Mathematical Modeling of Social Relationships
Mathematical modeling of social relationships, integrating sociological theories, offers data-driven insights into how social connections form and evolve. By simulating these dynamics, our research unveils how individual agents shape their interactions, revealing patterns of hierarchy and balance in real-world networks.
Challenge
Social networks evolve through complex interactions where individuals form positive and negative relationships. Two key mechanisms influence these connections:
- Structural balance (e.g., “a friend of my friend is my friend”)
- Status hierarchies (e.g., “respecting those of higher status”)
Traditional models assume global knowledge, which limits their applicability to real-world networks.
Our Approach
We developed an agent-based model that integrates both structural balance and status mechanisms from an ego perspective—each agent updates only its own relationships based on local information.
Using:
- Python,
- NetworkX, and
- Pandas,
we simulated network dynamics and validated it on multiple real-world signed networks to analyze emerging social structures.
Results
- The study successfully replicated real-world patterns of hierarchical triads, confirming that social networks tend to favor status-driven structures.

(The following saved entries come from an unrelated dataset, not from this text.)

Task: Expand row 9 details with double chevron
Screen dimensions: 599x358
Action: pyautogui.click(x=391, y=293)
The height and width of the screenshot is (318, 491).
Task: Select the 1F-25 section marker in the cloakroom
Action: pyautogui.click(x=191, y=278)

- When status mechanisms dominate, individuals in the network strive for the top of the hierarchy.
- Introducing status dynamics can destabilize networks, making the transition to fully positive relations discontinuous and fragile.
Future Plans
Building on this research, there are opportunities to explore:
- The use of graph-based neural networks for recognizing entities.
- Detecting influence patterns within social networks.
This approach could enable more advanced predictive modeling, offering valuable insights into organizational and social structures.
Team Expertise
This project resulted from a bilateral collaboration between:
- Warsaw University of Technology
- ETH Zurich
It combined expertise in data science and physics.
My Contribution:
- Applied data science skill set to analyze social network dynamics.
- Leveraged advanced modeling and analysis techniques.
The team’s strong physics background provided a solid foundation for applying mathematical modeling to complex systems, enabling the development of a comprehensive and robust approach to social relation analysis.